Fearsome foursome

Anurag Kashyap, Zoya Akhtar, Dibakar Banerjee, Karan Johar explore realms of horror

67-Ghost-Stories Thriller quartet: A still from Ghost Stories.

In a dark room set up for video interviews, the light shines on four directors—Anurag Kashyap, Zoya Akhtar, Dibakar Banerjee and Karan Johar. After the anthologies Bombay Talkies (2013) and last year’s Lust Stories—it earned a nomination at the Emmys—the directors have now come together for a new flick, Ghost Stories. In the Netflix original film, releasing on January 1, 2020, they explore the dark realms of horror.

Each of them seems to be in disparate worlds. Kashyap is engrossed in his phone. He made a comeback to Twitter, after four months of self-imposed ban, to support the anti-Citizenship (Amendment) Act movement. Johar wants to talk about everything else but Ghost Stories. He nudges Banerjee, sitting next to him, to play Darr Lage Toh Gaana Gaa... from Yaar Mera (1972) on his phone. He wants it to be used for the promotions of Ghost Stories. Akhtar wants to talk about the fun she has had while experimenting with horror genre. Banerjee is paying attention to what everyone else is saying, and responding to everyone.

The theme for the film—ghost stories—was Johar’s suggestion. Based on the four-minute preview of each of the short, Johar’s film is the brightest of the lot. Starring Mrunal Thakur, Heeba Shah and Sukant Goel, it begins with a wedding scene. “Why did they [Netflix] have to start the trailer with the wedding. It is just one tiny part of that 30-minute film. Yes, I like weddings. It is the way it is, deal with it,” Johar screams, as everyone else laughs.
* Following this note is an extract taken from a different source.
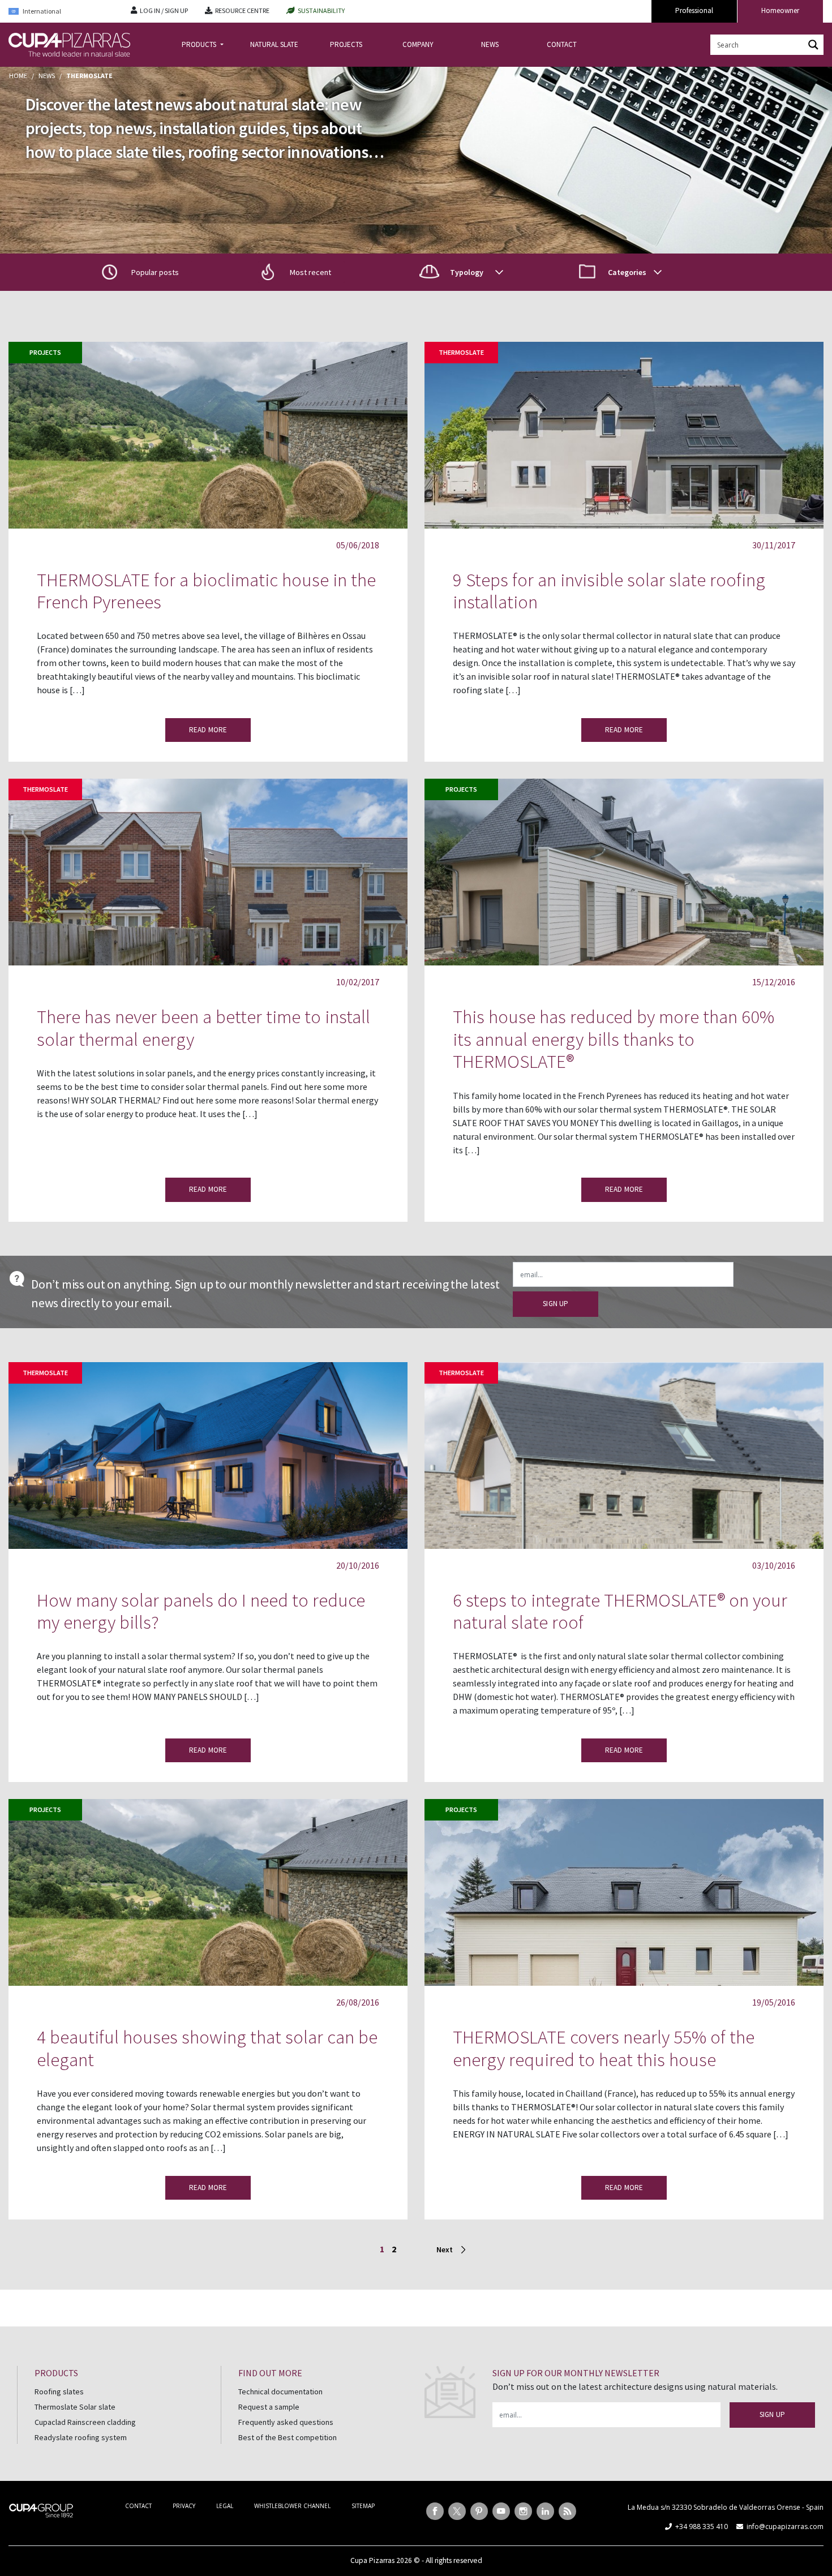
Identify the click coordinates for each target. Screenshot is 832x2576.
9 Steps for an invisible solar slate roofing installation (609, 591)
(Top, clockwise from left) Anurag Kashyap; Karan Johar; Dibakar Banerjee; Zoya Akhtar. (Top, clockwise from left) Anurag Kashyap; Karan Johar; Dibakar Banerjee; Zoya Akhtar.

“I think from next time we should interchange the credits,” he says, adding that he wants to change the general perception about him. “Why do you want to?” Kashyap chips in. “Everybody talks about filmmakers and what they are akin to…. Your drama is like [no one else’s]. You are the Douglas Sirk of Hindi cinema,” he says. “I think next time we should not have our names on it. We should let people guess whose is what,” Akhtar comes up with an idea that everyone agrees on.

Akhtar’s short explores a classic ghost story which stars Janhvi Kapoor as the caretaker of an old woman in wheelchair (Surekha Sikri). Kashyap’s film is about a woman who has had a miscarriage and is pregnant again, but is haunted by the room she decorated for the child she never had, while Banerjee’s film is based “on dietary choices and a new way of looking at nutrition.”

Ask about the ghosts that haunt them on a day-to-day basis, all four director become serious. For Kashyap, it is the “ghost in power”. Akhtar says: “Being a woman in this country is horrific. I do not know any woman in India who lives without the fear of sexual assault.”

For Banerjee, the ghost lies in the process of “other-ing” based on religion, caste, gender or nationality. Johar’s ghosts are things that do not “allow you to express yourself freely in society, or breathe in your own skin—be it your identity as a person or your sexuality.”